If that’s the case, 3D-printed drugs would still be tied to centralized manufacturing facilities, but there still are situations in which the technology would offer more flexibility.
MHRA’s Rees said the agency recently received an inquiry from a group of researchers about developing technology to provide medications for astronauts en route to Mars.
“If you’re an astronaut on a three-month journey, you’re not going to get back to the pharmacists for a few headache tablets or antibiotics,” he said during a webinar. “You’re either going to take them with you or manufacture them there.”
The hurdles: One of the big challenges for the supply chain of 3D-printed drugs will be monitoring all the small printers in hospitals and doctors’ offices. That process doesn’t fit easily into the current regulatory system.
In March, MHRA published a rough outline showing how it might regulate a supply chain for 3D-printed drugs and other medicines produced at the point of care, such as some cell and gene therapies.
“As with all other pieces of legislation, they’re at a point in time. They’re fine for incremental-type innovations. But if you’ve got something transformative and a disruptive innovation, it doesn’t fit,” Rees said. “That’s what disruption means. Things will have to change.”
The outline suggests that a physical control site could monitor a network of decentralized manufacturing sites, such as individual 3D printers. The organization operating the manufacturing sites would also operate the control site overseeing them.
The control site would have to ensure printers are operating properly and report any issues. MHRA would focus its regulatory efforts on that control site but would also conduct some inspections on individual printers.
Now, MHRA plans to collect feedback from the public on this proposal. The agency will refine the outline based on those comments and Parliament will debate the merits of that proposal.
In addition to the regulatory questions, another major challenge will be making sure health care providers are comfortable using this technology.
FabRx, a company that makes 3D printers designed to produce drugs, recently started a clinical trial that will give cancer patients pills with a personalized dose of cancer treatments and anti-side-effect medications.
In addition to testing the effectiveness of personalized pills, FabRx formulation scientist Anna Worsley said the trial will test whether hospitals can successfully incorporate the printers into the workflow of patient care.
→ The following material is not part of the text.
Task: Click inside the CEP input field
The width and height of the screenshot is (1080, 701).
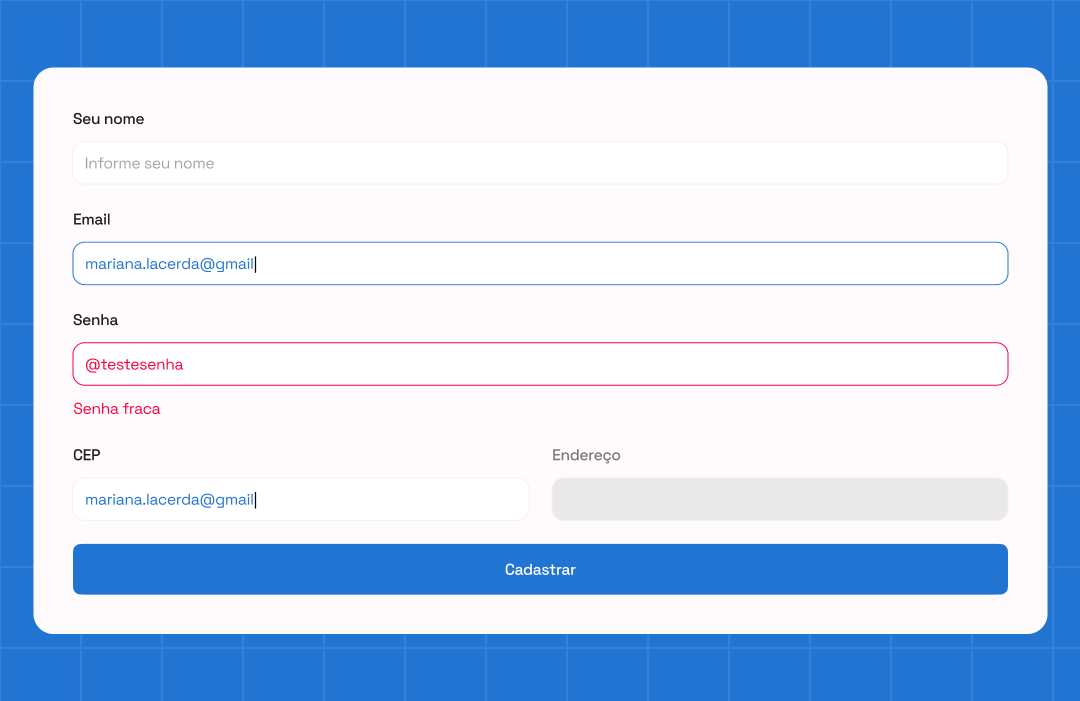Action: pyautogui.click(x=301, y=499)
“It will really help us develop the operating procedure when it comes to individual printing in a hospital,” she told FreightWaves.
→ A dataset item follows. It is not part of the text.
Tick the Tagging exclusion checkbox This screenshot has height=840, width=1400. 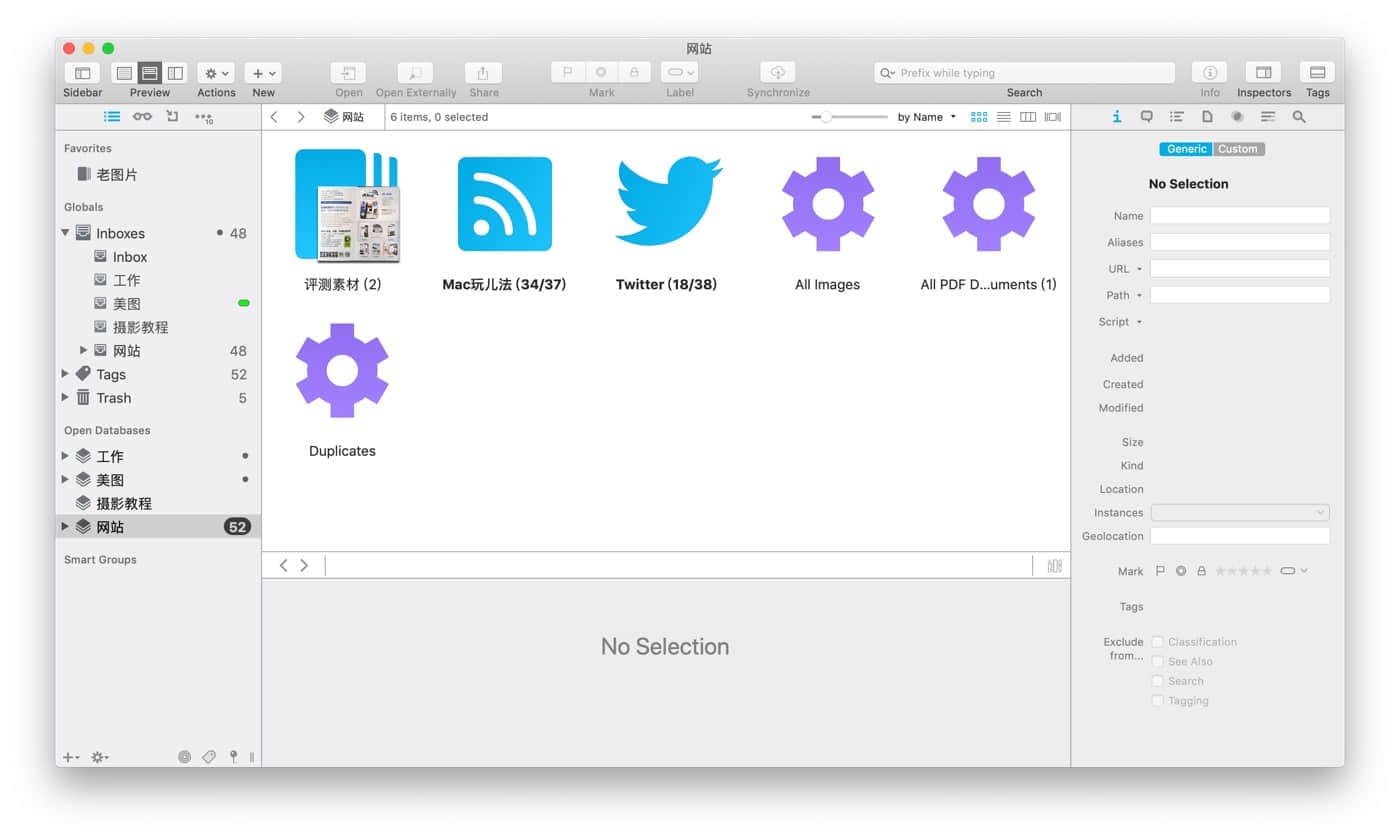coord(1157,701)
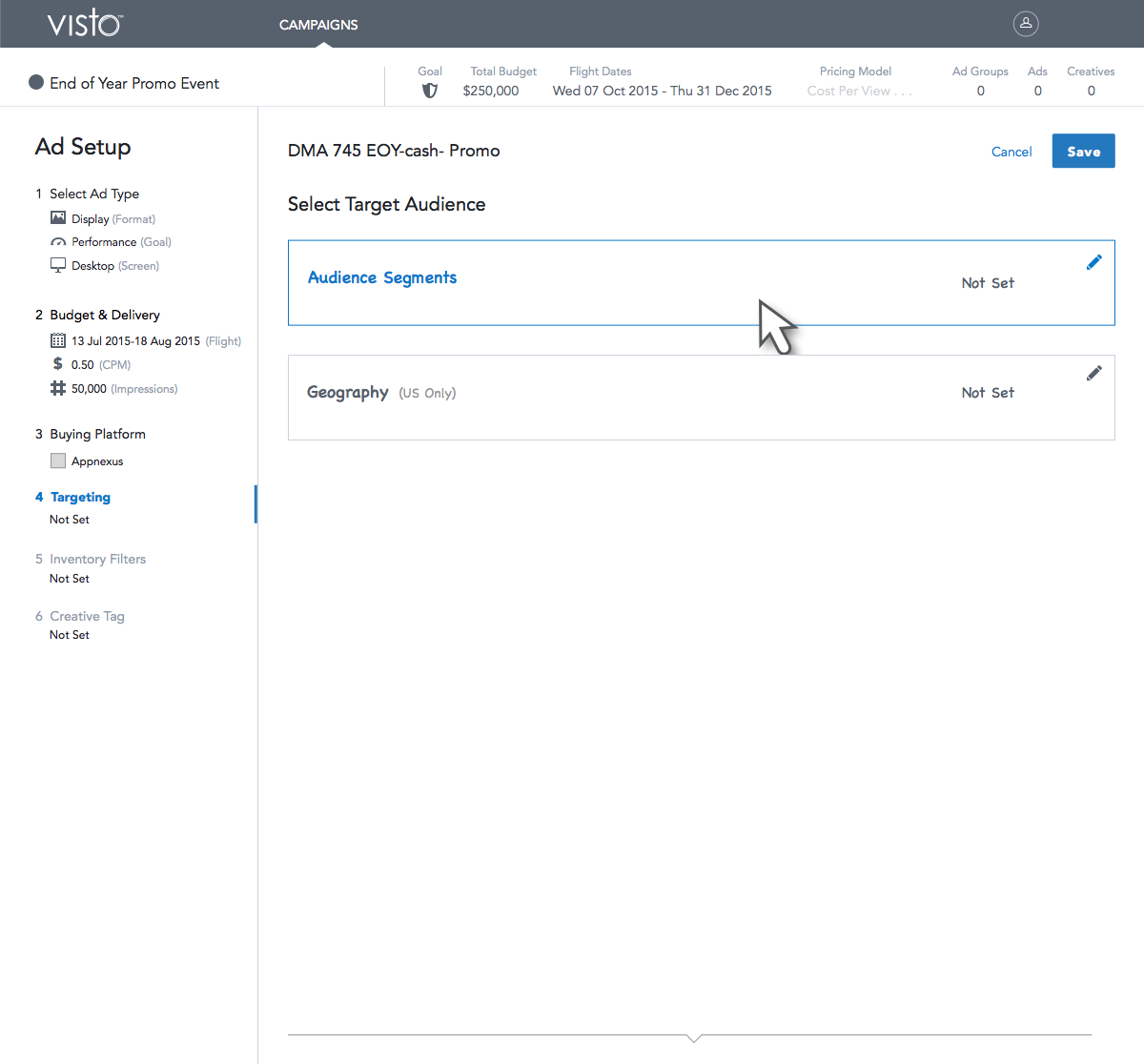Open the Creative Tag step
The width and height of the screenshot is (1144, 1064).
[87, 616]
What’s next? Julian Quodbach, a researcher studying 3D printing at Germany’s Heinrich Heine University Düsseldorf, said he believes that personalized doses of medications will become an important part of medicine. But right now it’s far from common.
“We’re creating the techniques that will be used in the future to create individualized dosage forms, but we understand that they’ll be required only in the future,” he told FreightWaves. “It’s really a parallel development.”
Worsley said she doesn’t think 3D printing will ever replace basic drugs that are widely used without major issues, such as ibuprofen or acetaminophen.
She believes the technology will probably first serve people with rare diseases, but that it will eventually become more common for people taking multiple medications.
“It will be a slow, gradual process,” she said. “But we do see 3D printing in the long-term future, even longer than 10 years, being available for most drugs.”